Le procès de Tokyo (12 novembre 1946-12 novembre 1948) est institué selon le Statut de Londres ; il est conduit contre les principaux criminels de guerre japonais par un Tribunal militaire international dominé par les Américains ; son jugement confirme et développe le droit de Nuremberg.
La guerre et le droit de Nuremberg font naître l’espoir de la création d’un droit international. La convention pour la prévention et la répression du crime de génocide est adoptée le 9 décembre 1948 par l’ONU.
L’Assemblée générale des Nations-Unies adopte à l’unanimité le 10 décembre 1948 la Déclaration universelle des droits de l’homme.
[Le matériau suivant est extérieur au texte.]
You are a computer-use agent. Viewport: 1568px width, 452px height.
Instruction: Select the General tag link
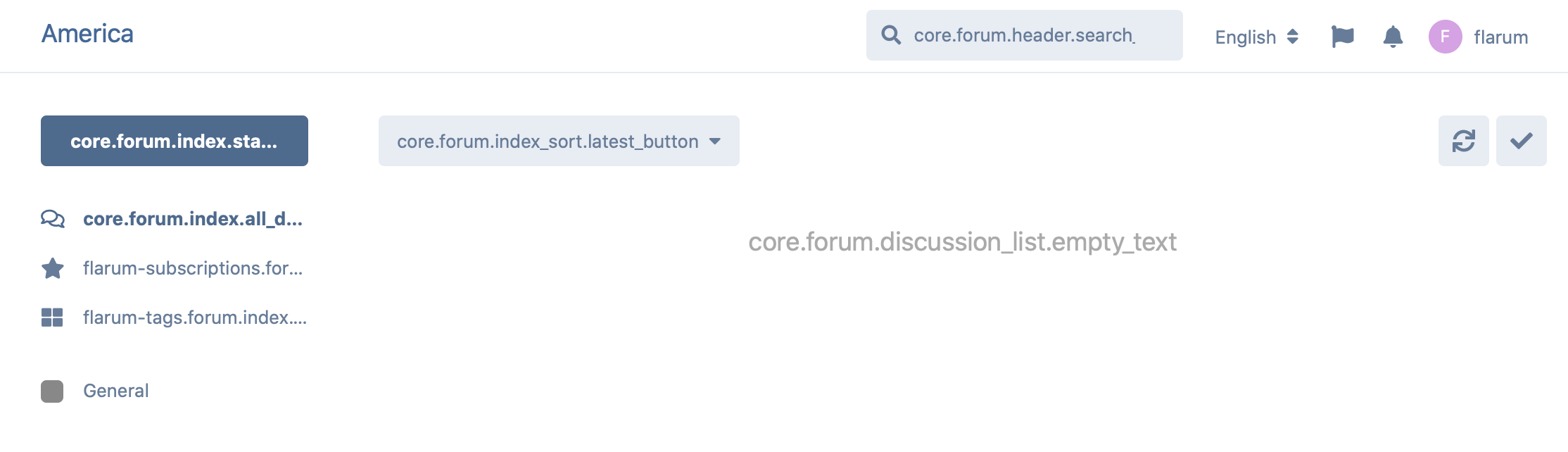[x=115, y=391]
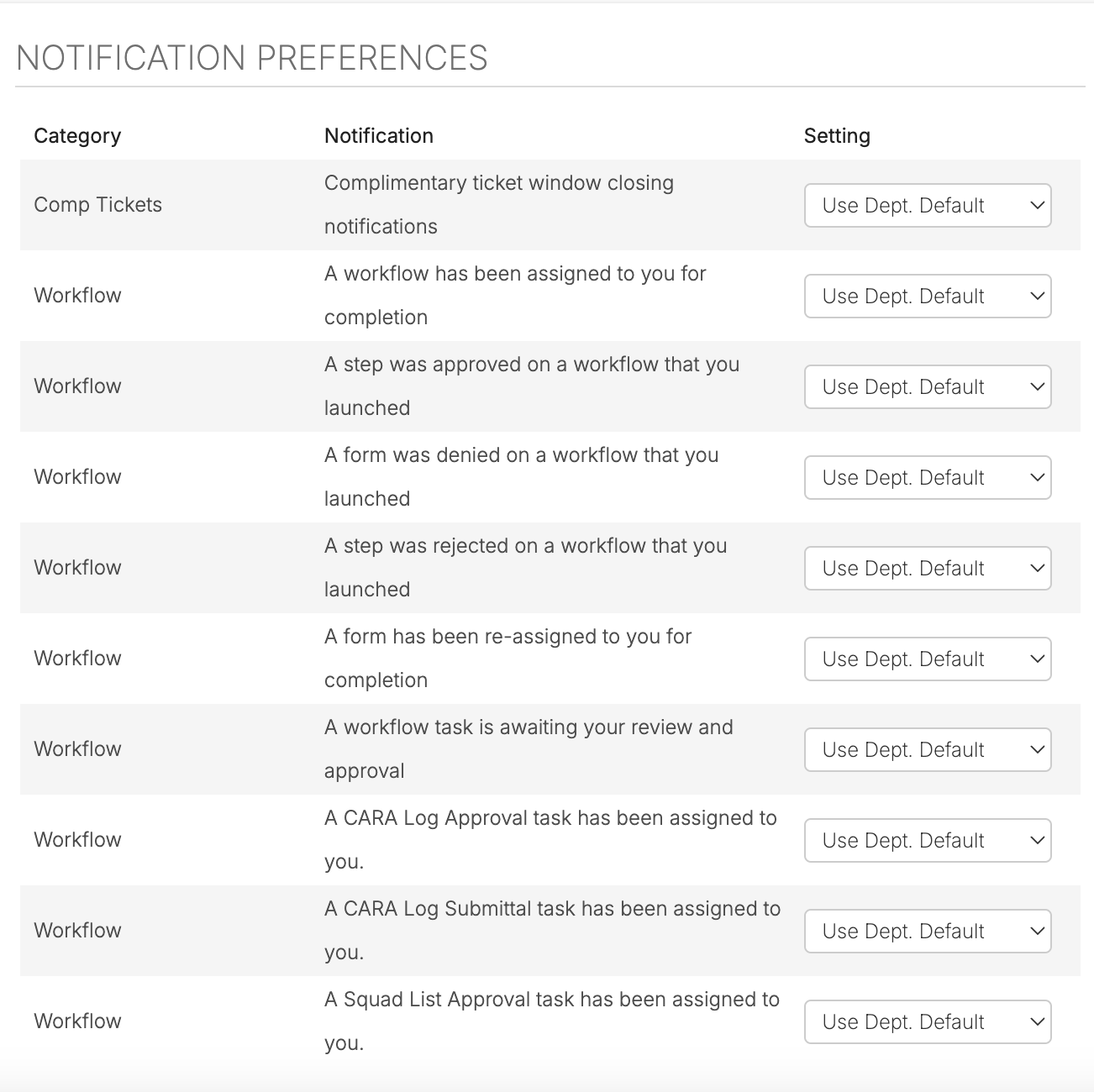Click the workflow task awaiting review text

(x=529, y=749)
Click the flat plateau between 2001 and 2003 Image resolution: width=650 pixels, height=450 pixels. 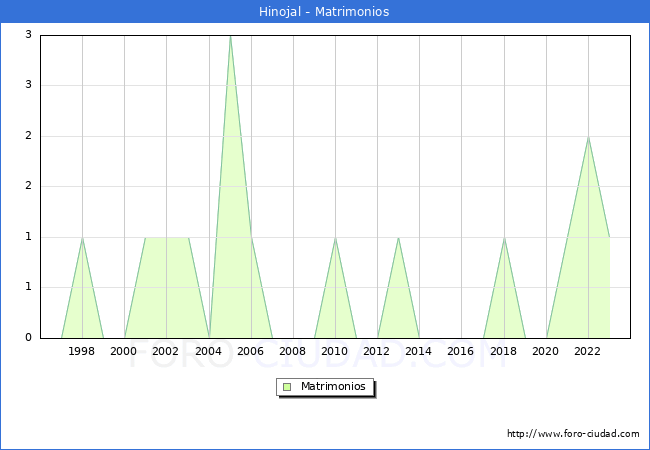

Pourtant Nuremberg constitue une parenthèse juridique.
Aucun moyen concret ne définit ces droits et la cour internationale chargée de juger les criminels ne voit pas le jour avant la création du Tribunal Pénal International en 1998.
Des milliers de responsables du génocide passent à travers les mailles du filet de la justice, effet favorisé par la Guerre froide.
Le procès d’Adolf Eichmann qui se déroule en 1961 en Israël fait avancer la prise de conscience de l’importance du génocide et initie d’autres procès en Allemagne, en Pologne et en France.